The Edwardian Terrorist Redux

The Beltway Sniper, the Mumbai attacks, Charlie Hebdo, the Paris attacks. This is a hideous trend. We no longer face terrorists just planting bombs or shooting dignitaries with a pistol–they now come in gangs armed with military weapons and suicide vests. They attack whole cities. This is their version of strategic bombing.

This modus operandi is not new to anyone who reads. Edwardian fiction is replete with characters dreaming of mass destruction. Like Joseph Conrad’s archetypal terrorist, the professor in The Secret Agent, today’s Muslim terrorist’s thwarted ambitions have crystalized into a delusion of moral superiority and a desire to destroy modernity.

The Muslim terrorists want to change our religion and our liberal ways. Like the professor, they want a crackdown on suspected terrorists to destroy our individual liberties and to motivate potential recruits. They want the exigencies of our counter-terrorism efforts to serve these perverse objectives.

This terrorist strategy is not new, nor is our current response to it. From 1881 to 1901, two U.S. Presidents, a French President, a Spanish Prime Minister, and an Italian King fell to anarchist terrorists. In Paris, they hurled bombs onto the floor to the Bourse and bombed theatres and cafes. In the early years of the twentieth century, newspapers printed daily lists of political assassinations and bombings. Arguably, a terrorist started the Great War.

While the political plots and conspiracies of the Islamic world seem irrational to us, they are real in the minds of the people who commit the violence these plots demand. To them, violent action bears testament to their sincerity. Today’s cult of the suicide bomber is not new. One only has to read Conrad’s The Secret Agent and Under Western Eyes to see today’s Muslim terrorist.

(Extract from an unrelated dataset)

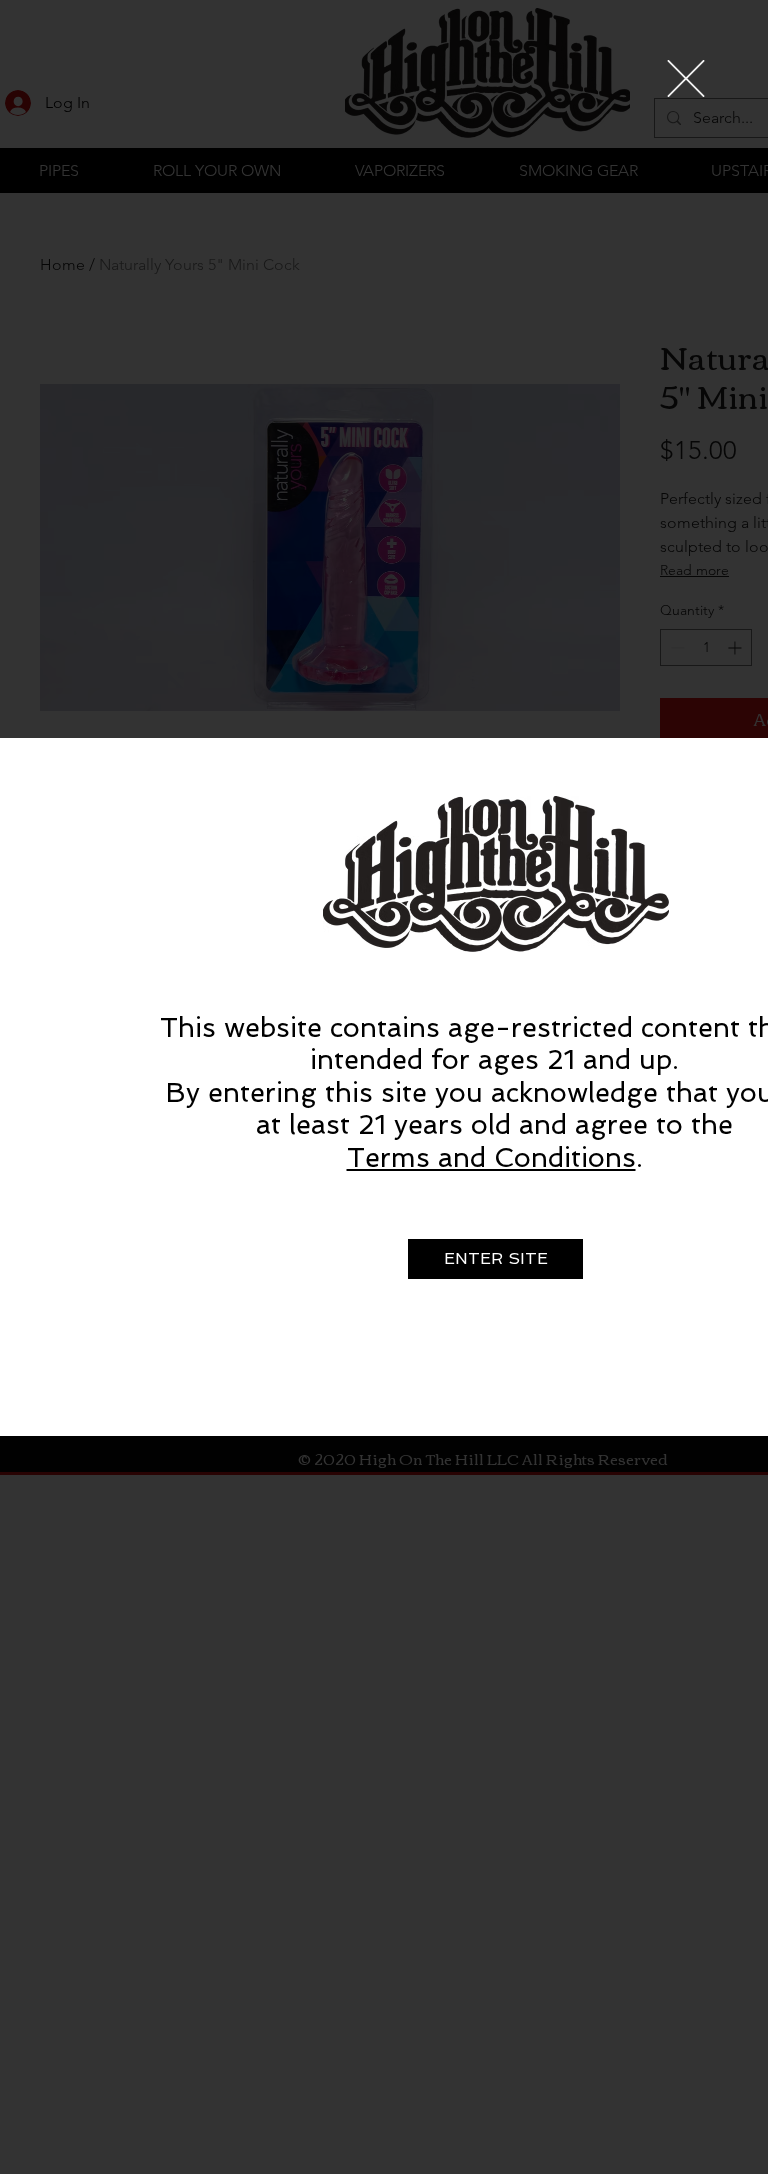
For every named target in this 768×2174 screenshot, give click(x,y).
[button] (686, 78)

Under Western Eyes was written in 1911, yet it tells us clearly that despotism breeds terrorism and the tolerant west that shelters refugees becomes a laboratory for terrorists to perfect their paranoias and grievances along with murderous weapons created from modern western technology.

Anarchist Assassinations & Bombings

  • 1881: the assassination of Russian Tsar Alexander II, by the group Narodnaya Volya
  • 1894: the assassination of the French president Marie-Francois Sadi Carnot
  • 1894: Bombing of Greenwich Observatory in London
  • 1901: the assassination of American president William McKinley in September 1901, by an anarchist, Leon Czolgosz.

Violence by anarchists was historically directed at political figures, not civilians, as in the current eruption of terrorist violence. However, the reasons for Islamic terrorism now and anarchism then are similar. Muslims worldwide are being united by a growing sense of fear and hatred of the West due to propaganda that Islam itself is in danger. This is fertile ground for a fanatical minority who are using terrorism to gain power in the Muslim world.